The New York Times recently ran an editorial on the problems they see with 401(k) plans, and suggested a solution to our retirement challenges would be some sort of government guaranteed return on our 401(k) plans. While it sounds nice, a guarantee would actually create more risk in the financial markets.

Moral Hazard. If the government were to guarantee a positive return on your retirement money, it would create a massive moral hazard for indiscriminate risk taking in the financial markets.

  • Before this recent crisis, it was no secret that the stock market can decline 50 percent without warning. It happened in 2000, in 1973 and during the Great Depression. Plus, we've had many declines in the 20 to 30 percent range over the years.
  • Yet in the face of such big declines, people still loaded the boat on stocks in their retirement plans.
  • So if you remove the risk of loss from your stock holdings, people will pump even more money into stocks. Why not? You get the gains and don't get the losses.
Wall Street Bonanza. Moreover, this type of guarantee would unleash a stampede of risk taking by Wall Street. They would be busy marketing all kinds of risky ventures to retirement plan investors because everyone wins and no one loses. That would be a goldmine for investment firms.

Government Disaster. But Wall Street's gains would eventually become a government disaster. If you guarantee returns in the stock market, it will create incentives to fund all kinds of businesses and ventures that shouldn't otherwise be funded. And when they eventually collapse, the government will be left to pay the bills.

Risk Imposes Discipline. The only thing that keeps investors rational is the risk of a severe loss. As tough as it is to bear, we need risk in the markets to help us better allocate money.

  • When you invest, you're buying an interest in a business and have a right to a percentage of their profits. When profits grow, the value of the business usually grows. And when they decline, the value usually declines.
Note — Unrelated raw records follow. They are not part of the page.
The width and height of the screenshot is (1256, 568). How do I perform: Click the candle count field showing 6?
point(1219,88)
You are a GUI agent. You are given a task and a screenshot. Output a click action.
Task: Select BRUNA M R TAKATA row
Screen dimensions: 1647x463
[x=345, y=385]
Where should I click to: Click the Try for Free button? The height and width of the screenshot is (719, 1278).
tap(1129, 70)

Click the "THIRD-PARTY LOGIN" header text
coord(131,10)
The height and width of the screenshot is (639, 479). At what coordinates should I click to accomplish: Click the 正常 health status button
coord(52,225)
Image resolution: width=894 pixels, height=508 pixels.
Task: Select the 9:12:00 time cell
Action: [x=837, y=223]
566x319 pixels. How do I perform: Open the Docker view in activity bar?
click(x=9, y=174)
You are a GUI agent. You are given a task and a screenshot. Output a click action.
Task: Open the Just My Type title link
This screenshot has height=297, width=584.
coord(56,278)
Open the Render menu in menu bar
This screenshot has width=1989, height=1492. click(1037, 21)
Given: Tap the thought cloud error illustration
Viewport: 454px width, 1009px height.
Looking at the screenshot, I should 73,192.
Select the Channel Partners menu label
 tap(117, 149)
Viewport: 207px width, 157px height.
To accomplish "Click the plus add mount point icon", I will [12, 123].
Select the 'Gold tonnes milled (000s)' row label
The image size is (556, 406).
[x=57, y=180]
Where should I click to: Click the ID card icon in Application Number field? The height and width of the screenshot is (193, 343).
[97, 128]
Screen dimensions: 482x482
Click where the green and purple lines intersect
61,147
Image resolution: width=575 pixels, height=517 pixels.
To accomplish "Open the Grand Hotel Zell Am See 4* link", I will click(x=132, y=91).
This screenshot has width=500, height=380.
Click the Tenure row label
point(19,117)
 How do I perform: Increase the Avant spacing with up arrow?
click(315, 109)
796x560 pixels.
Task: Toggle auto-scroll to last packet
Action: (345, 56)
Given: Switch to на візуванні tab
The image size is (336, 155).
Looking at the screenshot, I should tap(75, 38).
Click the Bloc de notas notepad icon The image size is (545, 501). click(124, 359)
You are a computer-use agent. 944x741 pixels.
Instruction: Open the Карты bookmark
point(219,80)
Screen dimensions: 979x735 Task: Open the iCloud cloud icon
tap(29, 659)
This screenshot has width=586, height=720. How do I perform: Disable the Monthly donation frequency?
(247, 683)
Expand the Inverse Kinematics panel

This is roughly how the stock market works over long cycles.
  • Risk of loss makes investors cautious, and over time they generally invest in good businesses, which is why over time the stock market generally grows. The good businesses get funded and the bad businesses die.
  • If you take the risk of loss out, then you'll fund lots of terrible businesses that can't create profits and our economy will suffocate.
Bottom line. I'm sure the NY Times was well intentioned in their 401(k) proposal, but taking the risk out of investing has no basis in financial reality. Investing involves risk, and risk creates profits that tend to make us all richer. The key to long-term success is learning how to manage risk, not avoid it entirely.